Eye Contact

September 2008

Dave stares into his plate, this enormous plate bigger than his head covered in penne pasta. He fills and refills his fork, piling more food on it than Julia could imagine him fitting into his mouth, but he always succeeds in getting every morsel in. The image of a snake opening its jaw in order to eat a mouse pops into Julia’s mind. The thought of gay male porn occurs to her, but she doesn’t follow this train of thought because nearly as soon as it occurs to her, Dave starts talking. There is a slight sensation of relief buzzing through Julia’s head.

“So Carl, this dealer we know, sweetest guy you’ll ever meet shows up at this little low-key party we are having.”

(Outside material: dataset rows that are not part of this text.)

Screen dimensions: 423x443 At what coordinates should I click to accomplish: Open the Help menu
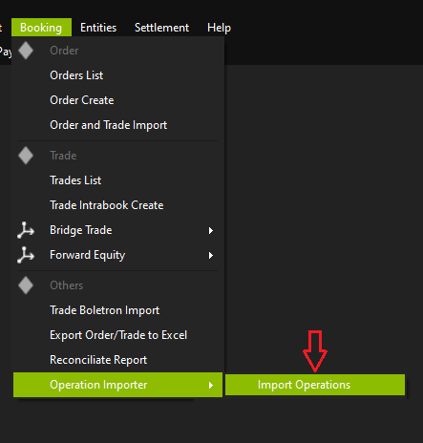coord(219,28)
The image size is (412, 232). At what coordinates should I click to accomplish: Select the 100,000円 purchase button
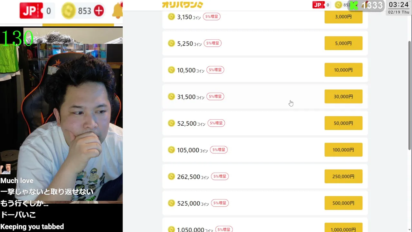click(x=343, y=150)
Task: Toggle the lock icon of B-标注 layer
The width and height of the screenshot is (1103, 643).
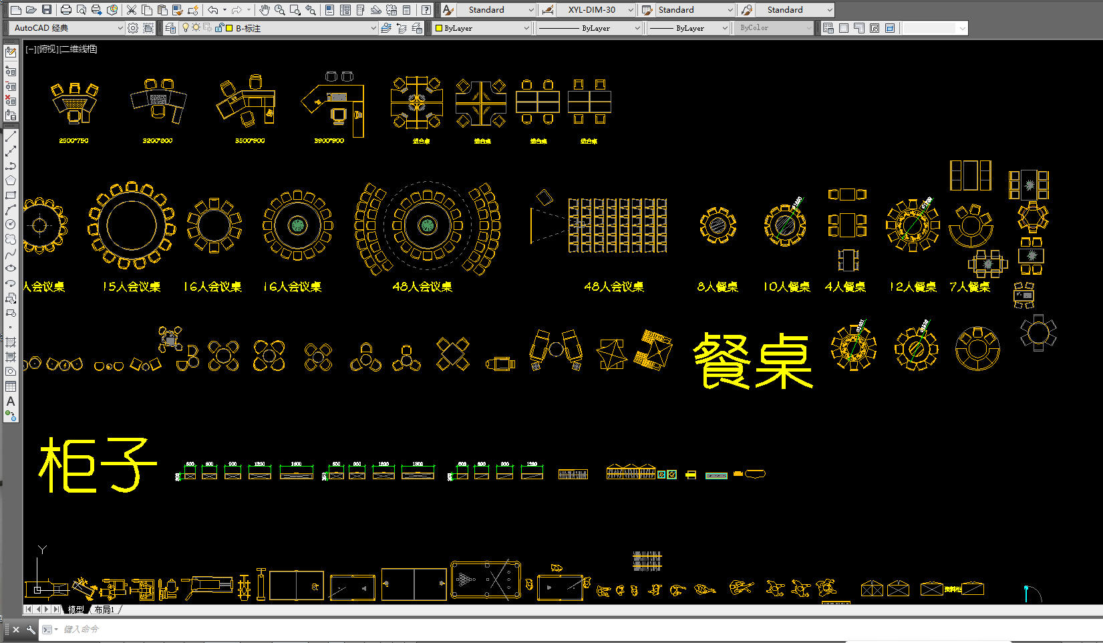Action: pyautogui.click(x=218, y=28)
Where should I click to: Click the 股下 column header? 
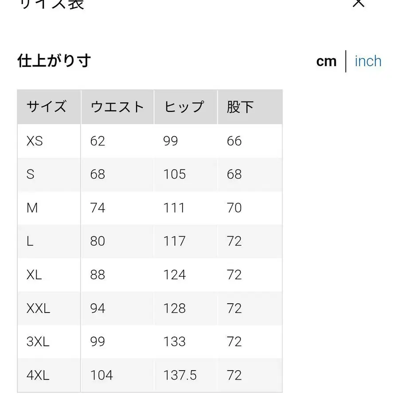click(x=239, y=106)
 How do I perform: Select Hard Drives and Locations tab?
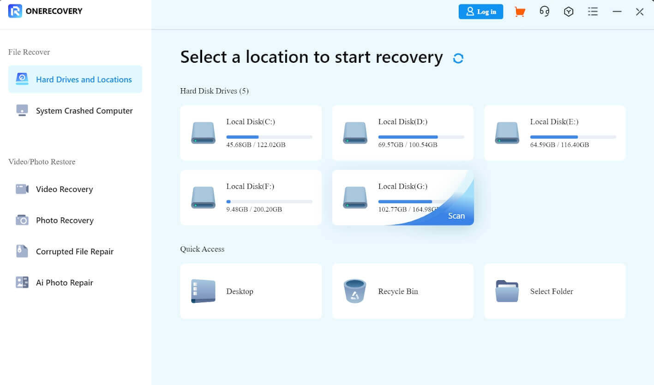pos(75,79)
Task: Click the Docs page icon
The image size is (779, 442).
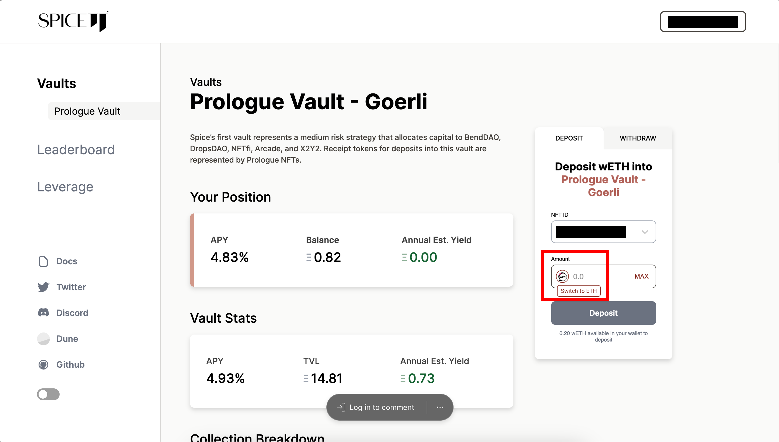Action: pos(43,261)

She always thought, in moments like this, with low restaurant lighting, alcohol clouding her judgment, good food heavy on her stomach, of saying the worst possible things, the most awkward and damaging. He’ll reach across the table at any moment, she thought. He’ll rub my hand and stop his story to tell me that I look beautiful and I’ll blurt out that the first guy I slept with looked like a model, but I like it better now that I date normal looking guys.

“Carl is real connected, you know, one of those guys that you just really don’t screw with no matter what. But it doesn’t matter because we love him and he usually doesn’t get us in any trouble we wouldn’t get ourselves in. And he comes in saying ‘Who wants to go to Mexico with me?’”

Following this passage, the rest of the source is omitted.